Wen Jiabao isn't the only man in the Chinese Politburo whose family suffered more from Chinese tyranny than Japanese. Chinese President Hu Jintao's parents were "petit bourgeois" tea shop owners in the rural Jiangsu town of Taizhou, and it has been noted without comment that President Hu never returned to his hometown. Last year, reporters for Asia Times, a well-regarded Hong Kong Chinese-language website, discovered why.

In 1968, Hu Jintao's father, Hu Jingzhi, was accused of capitalist transgressions, tortured in a public "struggle session," and imprisoned. According to the Asia Times story filed from Taizhou last August, Hu Jingzhi "suffered cruel physical punishment" during his imprisonment until "his body withered away." He died a broken man at age 50 in 1978, as the Cultural Revolution was ending. China's future president Hu Jintao was 36 at the time, working as an engineer, coincidentally enough, also in Gansu province like Premier Wen, and also a thousand miles from his hometown.

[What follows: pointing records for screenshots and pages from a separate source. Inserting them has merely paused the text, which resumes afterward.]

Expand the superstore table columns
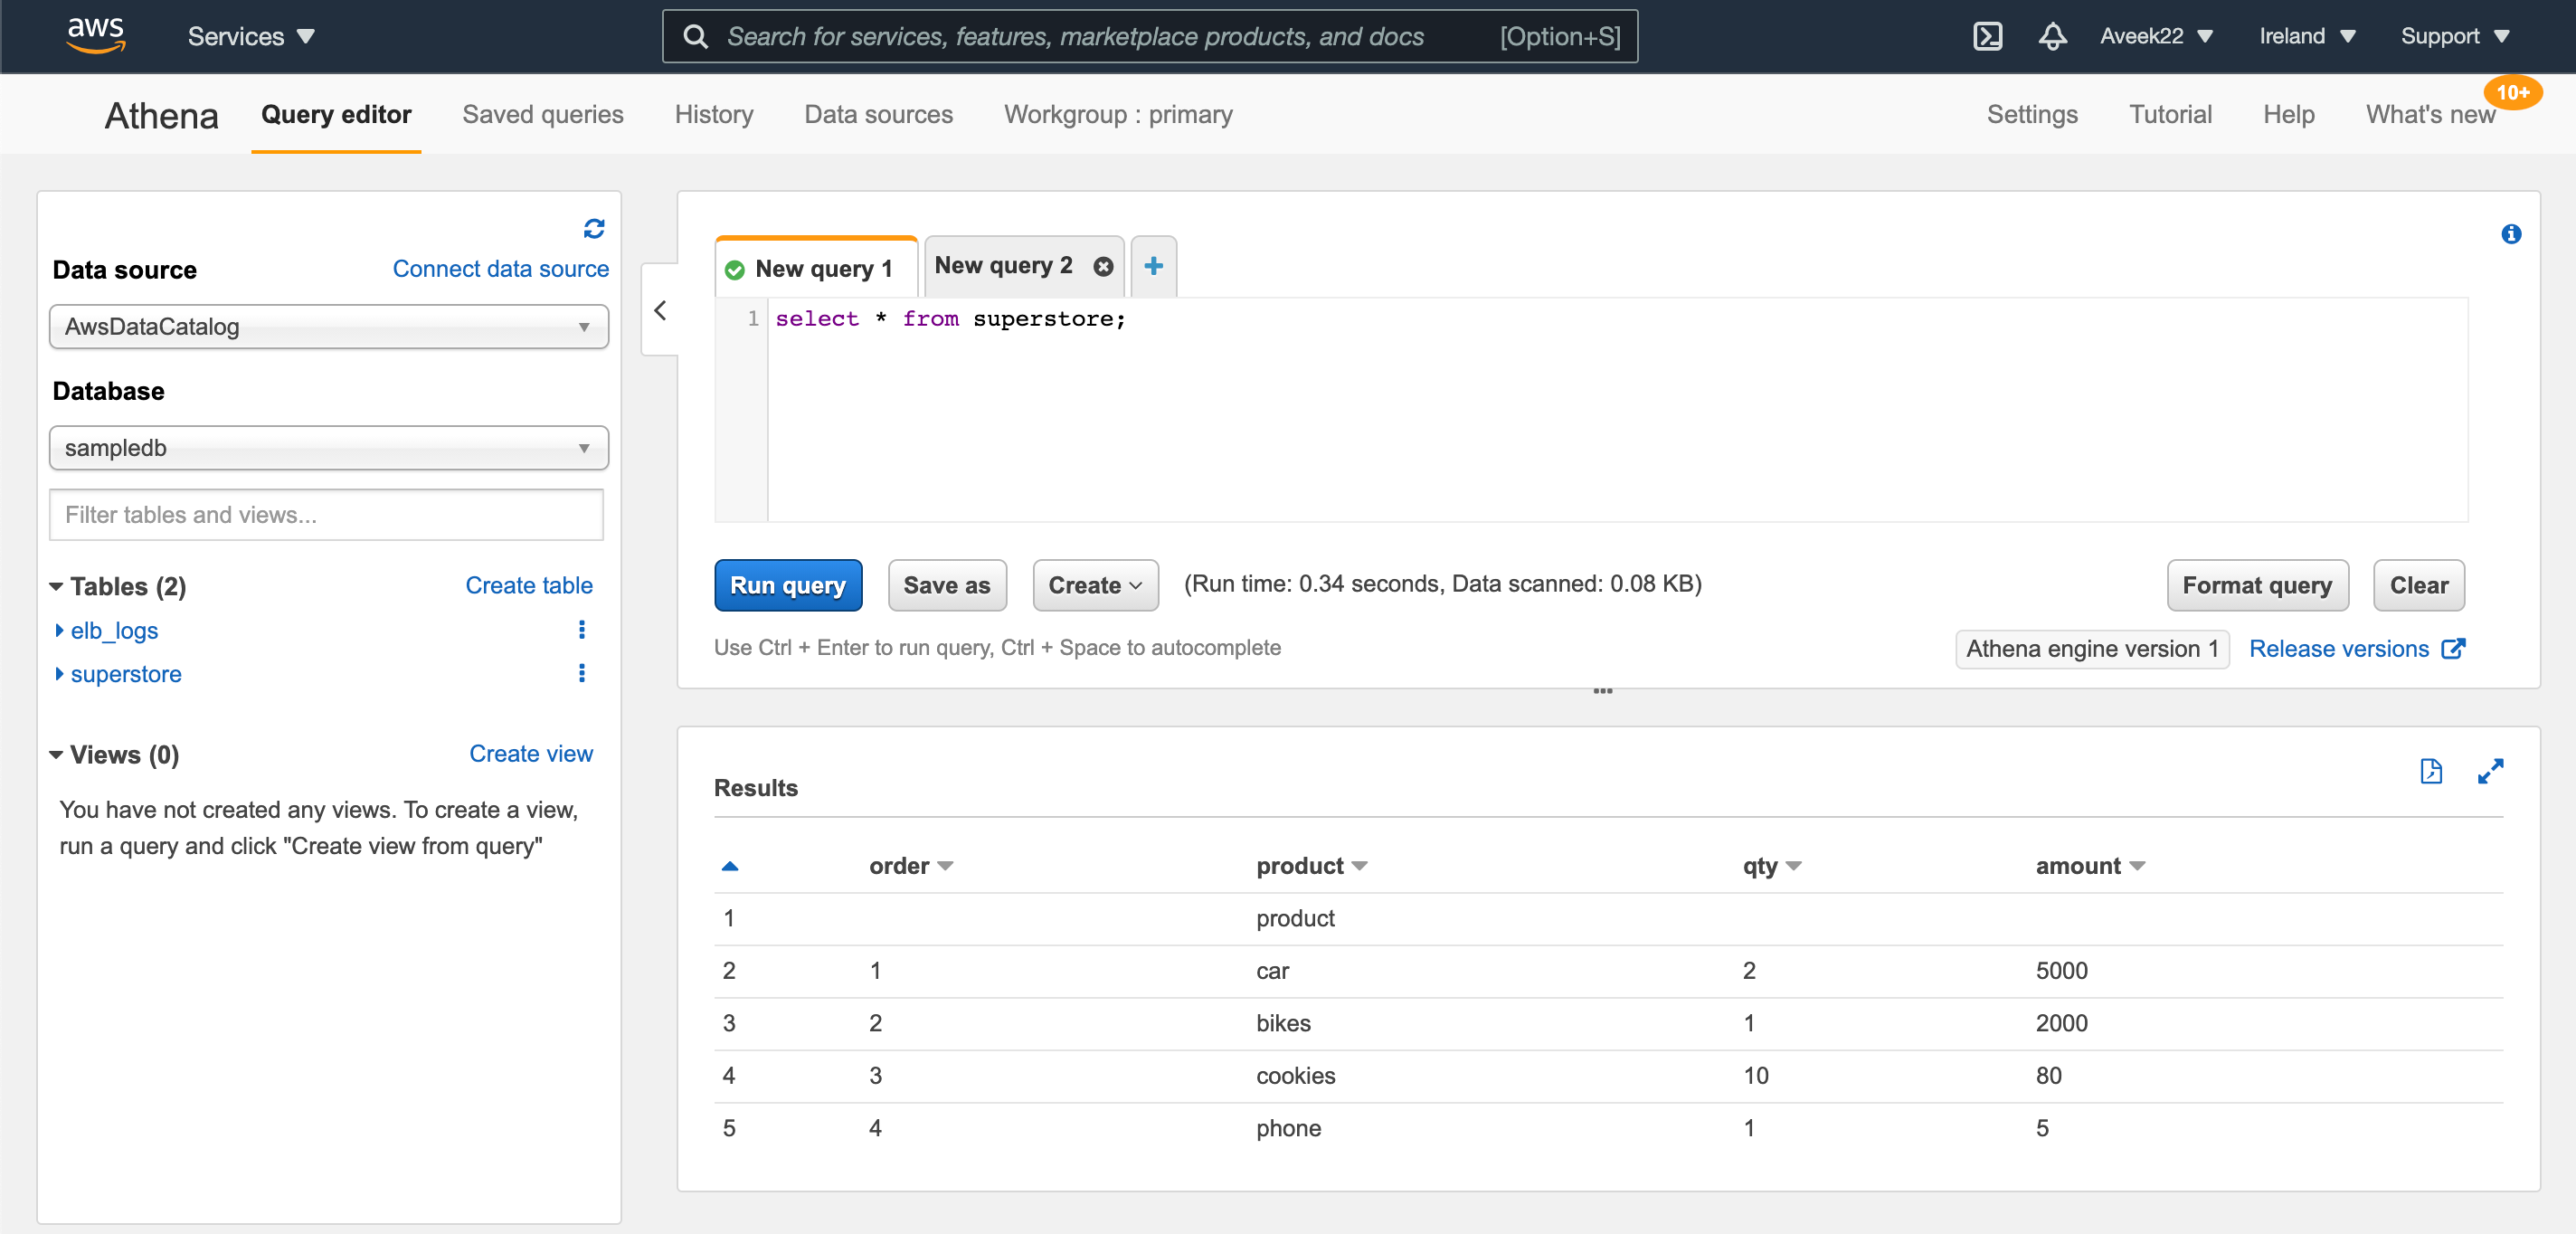Image resolution: width=2576 pixels, height=1234 pixels. point(58,673)
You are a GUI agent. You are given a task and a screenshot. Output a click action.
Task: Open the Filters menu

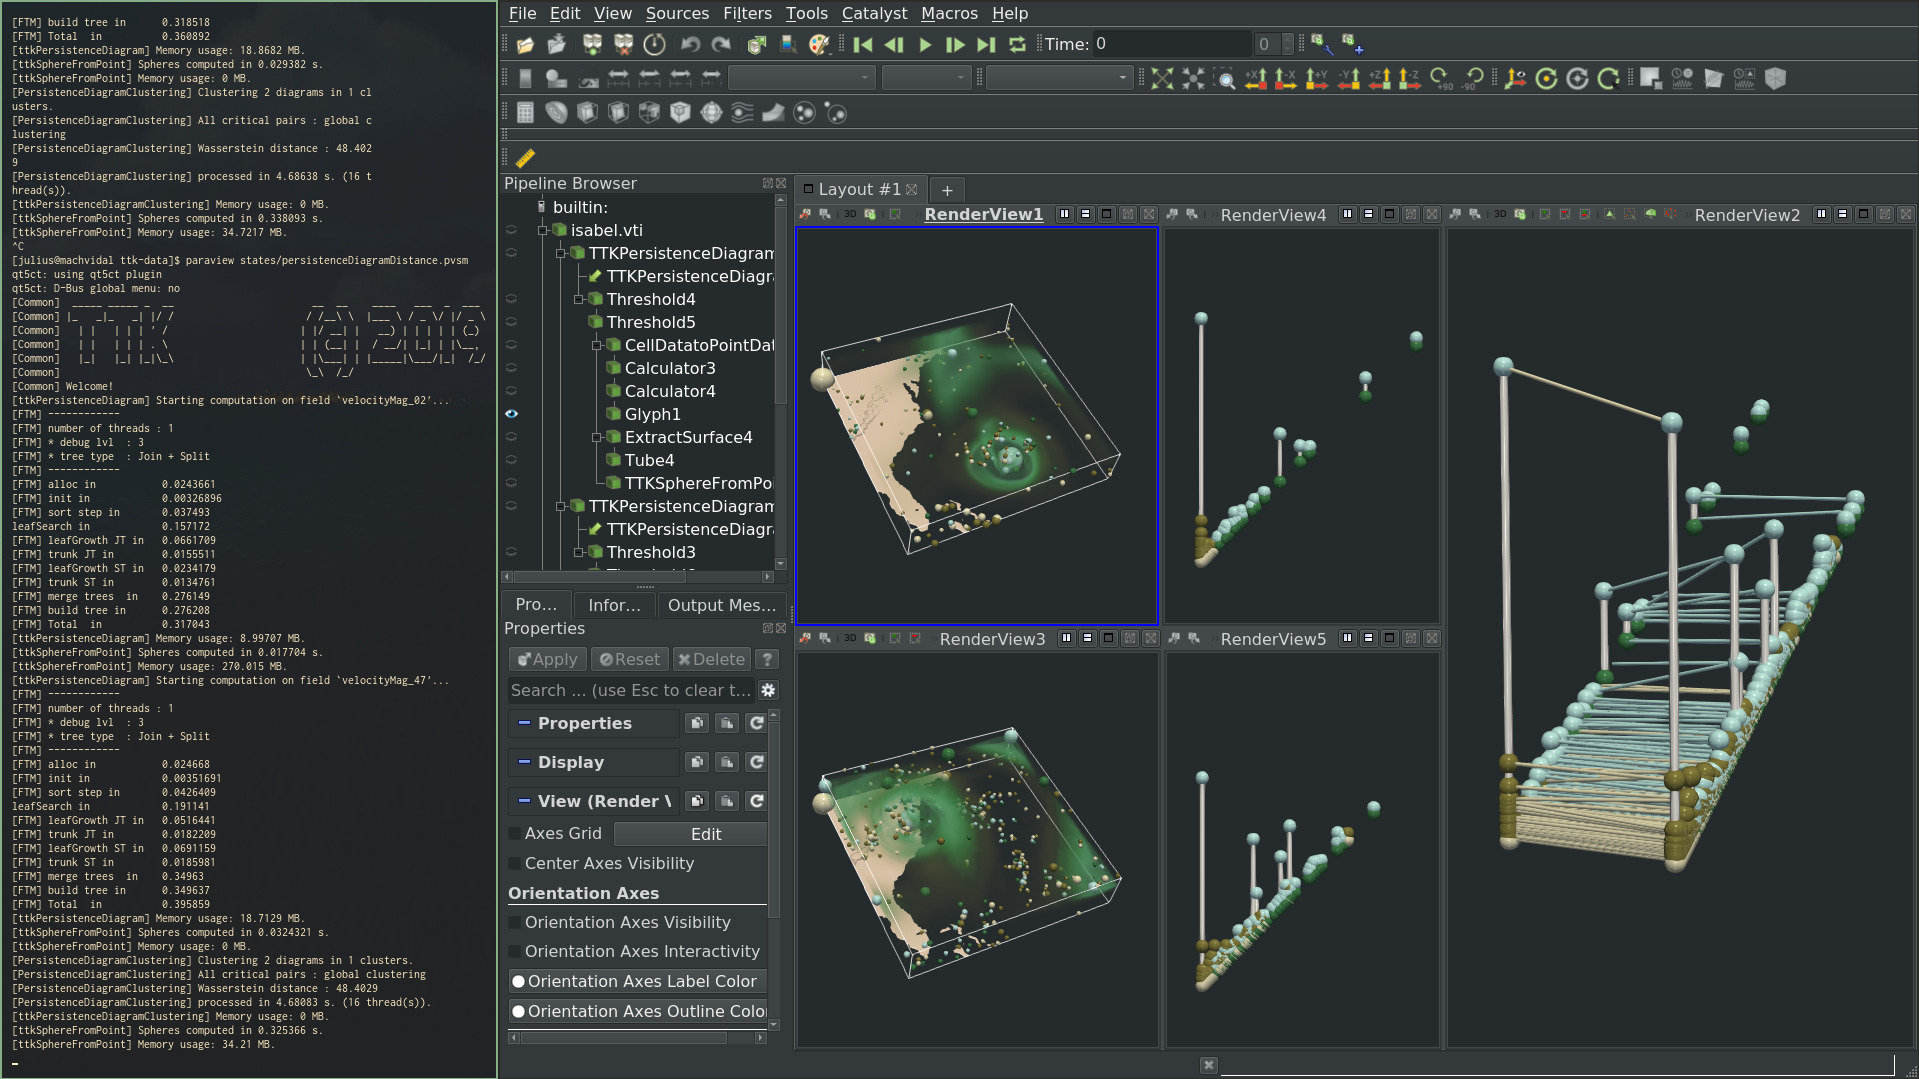pyautogui.click(x=747, y=13)
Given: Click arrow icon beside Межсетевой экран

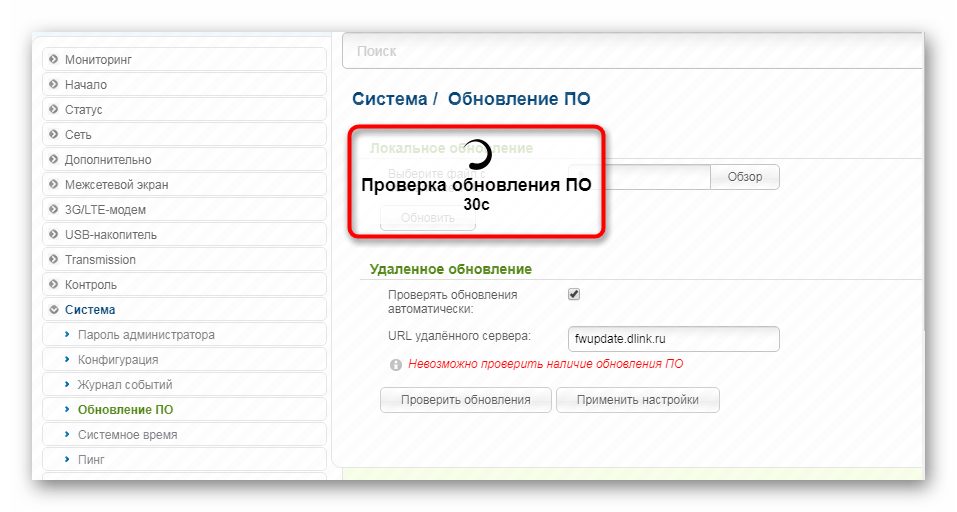Looking at the screenshot, I should [54, 185].
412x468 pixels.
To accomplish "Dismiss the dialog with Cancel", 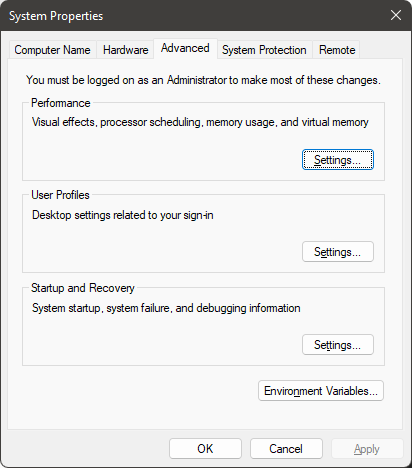I will [x=286, y=449].
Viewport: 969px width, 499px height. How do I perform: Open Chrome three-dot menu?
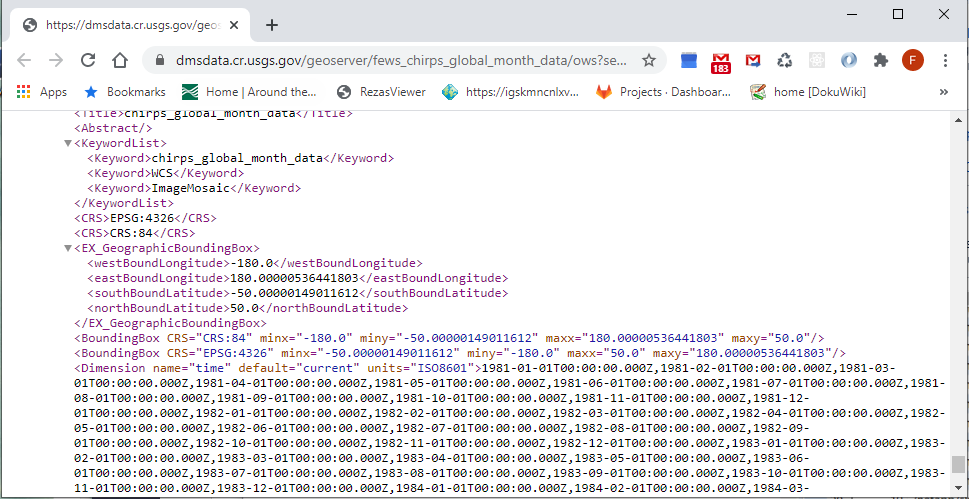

When he learned of his father's death, Hu Jintao rushed back to Taizhou and pleaded in vain with the local revolutionary committee to rectify his father's case. Hu tried to induce Taizhou "Revolutionary Committee" officials to exonerate his father by hosting a large luncheon banquet that cost him over a month's pay. The officials accepted the invitation, but never showed up. In the end Hu was obliged to let the restaurant staff eat the food. The old chef told Asia Times, "Don't think of me as a useless old man. Twenty years ago, Chairman Hu not only invited me to his table, but also toasted with me!" According to Asia Times, some "Say the case of Hu's father was not rectified until the late 1980s," while others "claim that his father has never been vindicated."

Of course, if the top leaders of the Chinese Communist party faced up to their own history squarely they would undermine the legitimacy of their totalitarian rule. That's why the rest of us shouldn't let them forget it.

John Tkacik is research fellow for China, Taiwan and Mongolia at the Heritage Foundation, Washington.